Healthcare Directives
As debate over National Healthcare Reform heats up, I am seeing lots of rhetoric about “death panels”, about who decides when and how a person is allowed to die and how to address these critical issues. Without passing judgment on the current proposed healthcare reform, we all can, and should address, in our own personal lives the very important question of life sustaining medical care decisions at the end of our lives, or, in the event of our mental incapacity.
In Illinois, there are different tools available to us to address these decisions. First, a person can execute a “Living Will”. A Living Will does not dispose of any property but merely addresses the issue of whether a person’s physicians should administer or withhold life sustaining treatments in the event of a terminal condition. The Illinois Living Will Act (755 ILCS 35/1 et. seq.) addresses the purpose and requirements of a Living Will. Like a Last Will and Testament that disposes of property upon someone’s death, there are rigid requirements as to how a Living Will is to be executed and therefore, an Attorney should be consulted before attempting to prepare and execute such a document.
A second method to address the issue of terminal care decisions is through the use of a Power of Attorney for Healthcare (755 ILCS 45/4-1 et. seq.). Under this act, a person may execute a document giving a qualified agent the right to make certain decisions on behalf of the person signing the document. All decisions on healthcare, including the right to make life sustaining decisions may be delegated to an agent. The Power can extent beyond death to the right to make anatomical gifts, consent to an autopsy, or disposition of remains. The form set forth in the Statute can be modified to expand or curtail the “form language” for specific uses.
In the absence of a Living Will or Health Care Power of Attorney, a statute does address these critical issues. This statute is, known as the Health Care Surrogate Act (755 ILCS 40/1 et. seq.).

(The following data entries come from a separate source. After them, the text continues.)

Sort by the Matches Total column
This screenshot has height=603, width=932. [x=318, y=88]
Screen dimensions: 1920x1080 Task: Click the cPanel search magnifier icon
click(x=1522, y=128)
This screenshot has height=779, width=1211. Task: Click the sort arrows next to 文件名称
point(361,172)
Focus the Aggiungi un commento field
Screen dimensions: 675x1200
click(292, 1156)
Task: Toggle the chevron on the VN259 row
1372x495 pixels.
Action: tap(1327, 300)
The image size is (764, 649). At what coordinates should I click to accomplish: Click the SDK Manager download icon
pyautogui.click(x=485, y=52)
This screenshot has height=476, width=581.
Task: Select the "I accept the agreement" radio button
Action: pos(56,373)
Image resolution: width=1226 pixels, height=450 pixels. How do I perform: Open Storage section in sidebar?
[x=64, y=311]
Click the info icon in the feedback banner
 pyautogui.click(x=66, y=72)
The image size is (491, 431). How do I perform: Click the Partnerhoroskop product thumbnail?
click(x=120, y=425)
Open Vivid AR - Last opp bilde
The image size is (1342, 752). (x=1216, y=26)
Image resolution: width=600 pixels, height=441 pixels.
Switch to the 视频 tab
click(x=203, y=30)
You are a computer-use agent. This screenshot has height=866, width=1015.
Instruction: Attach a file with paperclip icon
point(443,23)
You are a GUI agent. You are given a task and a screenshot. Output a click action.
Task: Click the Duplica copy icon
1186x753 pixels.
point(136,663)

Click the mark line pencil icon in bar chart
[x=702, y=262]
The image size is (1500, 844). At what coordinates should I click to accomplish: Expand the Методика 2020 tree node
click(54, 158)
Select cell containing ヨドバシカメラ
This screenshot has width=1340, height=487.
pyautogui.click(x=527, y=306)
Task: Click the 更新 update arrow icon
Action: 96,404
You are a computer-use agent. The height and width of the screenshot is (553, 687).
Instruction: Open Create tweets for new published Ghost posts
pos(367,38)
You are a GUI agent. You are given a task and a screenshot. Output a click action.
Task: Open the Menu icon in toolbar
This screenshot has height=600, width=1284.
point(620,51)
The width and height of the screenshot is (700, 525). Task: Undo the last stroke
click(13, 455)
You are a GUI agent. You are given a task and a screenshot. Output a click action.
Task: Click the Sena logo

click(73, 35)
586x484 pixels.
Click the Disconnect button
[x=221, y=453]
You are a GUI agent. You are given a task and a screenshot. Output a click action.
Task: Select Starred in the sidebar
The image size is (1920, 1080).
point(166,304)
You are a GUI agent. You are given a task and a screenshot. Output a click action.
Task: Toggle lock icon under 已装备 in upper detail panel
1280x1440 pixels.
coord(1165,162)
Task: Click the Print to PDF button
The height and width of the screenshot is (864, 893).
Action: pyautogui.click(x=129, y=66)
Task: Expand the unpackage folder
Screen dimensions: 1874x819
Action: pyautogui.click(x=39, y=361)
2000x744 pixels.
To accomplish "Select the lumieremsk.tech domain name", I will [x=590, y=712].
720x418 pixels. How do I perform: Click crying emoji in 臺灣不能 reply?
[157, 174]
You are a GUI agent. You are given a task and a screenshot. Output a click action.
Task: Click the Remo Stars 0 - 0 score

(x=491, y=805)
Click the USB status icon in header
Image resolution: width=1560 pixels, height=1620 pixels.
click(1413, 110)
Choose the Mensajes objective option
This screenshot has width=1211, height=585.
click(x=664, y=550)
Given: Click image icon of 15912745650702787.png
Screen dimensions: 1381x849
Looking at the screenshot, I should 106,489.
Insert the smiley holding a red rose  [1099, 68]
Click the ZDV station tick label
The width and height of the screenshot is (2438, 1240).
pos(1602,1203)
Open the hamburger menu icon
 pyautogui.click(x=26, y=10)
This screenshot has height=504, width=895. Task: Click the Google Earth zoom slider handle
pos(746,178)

This act can be used when a person does not have a Living Will, or an operative declaration under the Mental Health Treatment Preferences Declaration Act (THIS ACT IS NOT ADDRESSED IN THIS ARTICLE AND ANYONE INTERESTED IN SPECIFIC TREATMENT DECISIONS INVOLVING MENTAL HEALTH SHOULD CONSUL AN ATTORNEY WHO PRACTICES IN THE MENTAL HEALTH AREA), or an authorized agent under the Illinois Power of Attorney Act. The Act allows for certain persons to make health care decisions on behalf of a Minor or an adult patient who lacks decisional capacity. The Act itself sets forth, in an order of preference, who can act as the surrogate. It is important to note, that for same sex couples, a “life partner” is not specifically listed. If no person named in the statute is available, a court appointed guardian may become the surrogate. Although this statute can be used, often, there may not be a qualified surrogate under the act or, there may be several qualified surrogates who cannot agree as to what decision should be made. This can and does lead to legal disputes that end up in Court and can cost much money to litigate. Thus, it really is critical to have a Living Will and/or a Health Care Power of Attorney and especially important for same sex couples.
By addressing terminal care issues before one becomes incapacitated, you can avoid issues over who can make decisions, what decisions should be made and what the outcome of any decision should be. By addressing this critical issue now and in consultation with a legal professional, family fights, possible legal expenses for guardianship can be avoided and peace of mind, knowing that your own wishes will be carried out can be obtained.
BEFORE DECIDING WHICH OPTION IN ADDRESSING TERMINAL CARE IS BEST FOR YOU, CONSULT AN ATTORNEY.